Kelimeler ve Şeyler Kitap Özeti - 1


Merhaba Arkadaşlar,

Malumunuz hobiTanit.com sitesinin devri gerçekleşti. Önceden makalelerimi oradan paylaşıyordum. Daha öncesinde sosyaliize blogumda, daha da öncesinde sosyalith.com ’da(aramayın artık yok) paylaşıyordum. Ama ki illâ ki paylaşıyordum. Bugün bahsedeceğim konuyu sosyaliize – kendi blogumdan sizlere ulaştırmanın en evlâ çözüm olacağını düşündüğümden, Kelimeler ve Şeyler Kitap Özeti’ni burada yayınlayacağım.

Dilemma kötü bir şeydir arkadaşlar, eğer bir ikilik içinde boğulduğunuzu hissederseniz behemal kötü de olsa bir karara varmalısınız.

- _Görev Tanımı 1_
Kelimeler ve Şeyler özetinin girişine göre yazar, makalelerini hobiTanit.com'dan hemen önce nerede paylaşıyordu?
- _Görev Tanımı 2_
Sayfa alıntısına göre Kelimeler ve Şeyler Kitap Özeti'nin neden sosyaliize blogunda yayımlanacağını açıklayın.
- _Görev Tanımı 3_
Kelimeler ve Şeyler kitap özetinin girişini, ikilik üzerine yazılmış son cümleden sonra sürdürün.
Aşağıdaki verilerin bu çalışmayla hiçbir ilgisi yoktur.

- _Sağlanan Veriler_
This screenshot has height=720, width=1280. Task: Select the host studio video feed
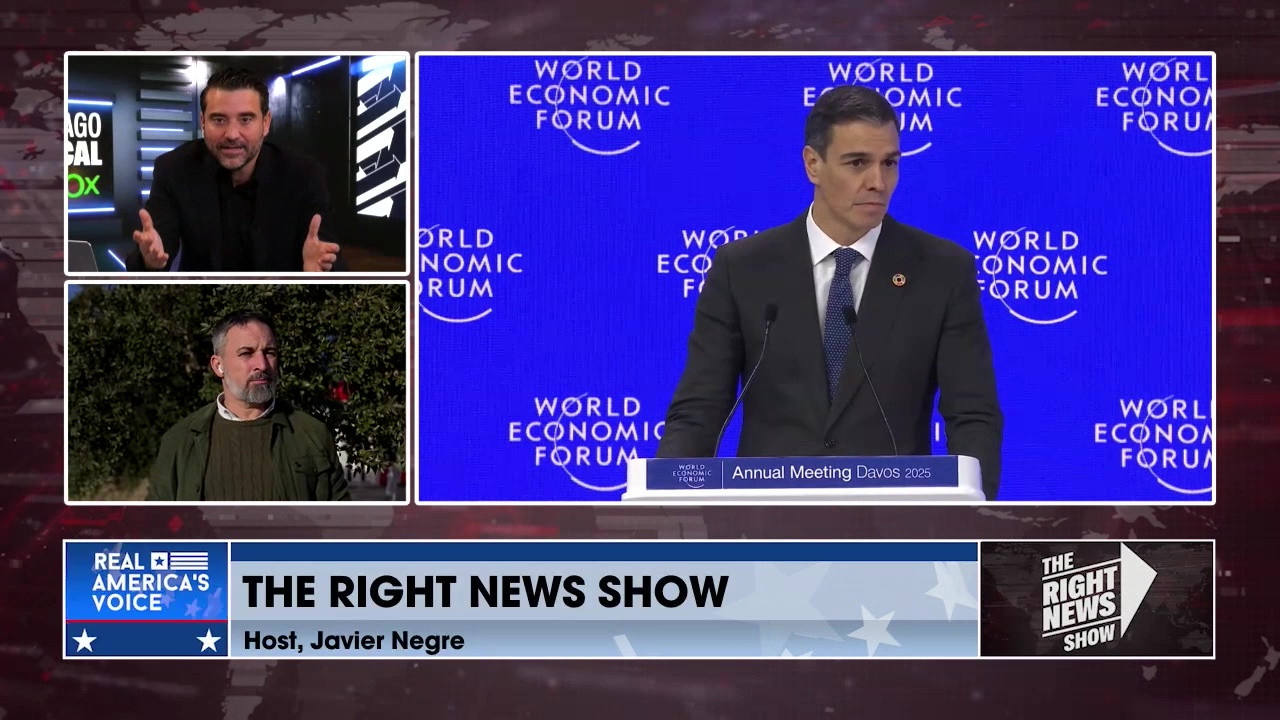coord(237,163)
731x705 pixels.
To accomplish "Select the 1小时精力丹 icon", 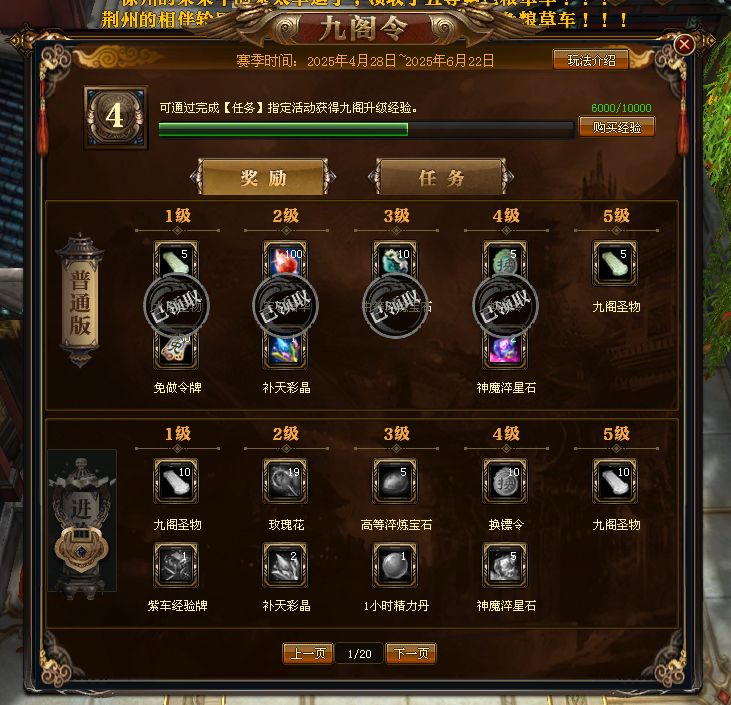I will point(395,565).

- _Doğru Cevap 1_
Yazar, makalelerini hobiTanit.com'dan önce sosyaliize blogunda paylaşıyordu.

- _Doğru Cevap 2_
Yazar, bu konuyu okurlara kendi blogu sosyaliize üzerinden ulaştırmanın en uygun çözüm olacağını düşünüyor. Bu yüzden özeti orada yayımlayacağını söylüyor. Ayrıca makalelerini önceden paylaştığı hobiTanit.com sitesinin devredildiğini belirtiyor.

- _Doğru Cevap 3_
Biliyorsunuz sosyaliize’yle ilintili rukiyegunce.blogspot.com.tr blogumda da bir şeyler karalıyorum ve en çok da oraya yazıyorum. Ama günceme tabiri caizse bir giren pişman bir de girmeyen. Yani aslında…

Aslında tüm çevremdekiler bu çatallı dilimden ve zülfiyâre dokunan delici üslubumdan muzdarip. Bunu “onarmamı-düzeltmemi- değiştirmemi” salık veriyorlar. Ancak bendeki de kuru muru inat falan yani. Aynı dikbaşlılıkla delici üslubumda deli gibi yazmaya devam ediyorum. Nelere kızmıştıysam artık, onu da siz hesap edin. İşte, rukiyegunce.blogspot.com.tr böyle bir hezeyanın meyvesi. Ve çok çok eskilere dayanıyor.

Gelgelelim bugünkü yazımıza.

Bir süredir, Michel Foucault’nun “Kelimeler ve Şeyler” adlı başyapıtını okuyorum. İki gün önce dedim kendime “okumaya okuyorsun, kenarlarına not da düşüp kendinde yorum da yapıyorsun. Bunu blogunda paylaşsana”.. Bir de böyle yoğun/değerli bir kitabı okuyup kitaplığa atmak, ona haksızlık etmek olur diye düşündüm.

Corona kapatması sebebiyle bolca vakte de sahibiz. “Tamam” dedim. “Ben bunu yazarım.”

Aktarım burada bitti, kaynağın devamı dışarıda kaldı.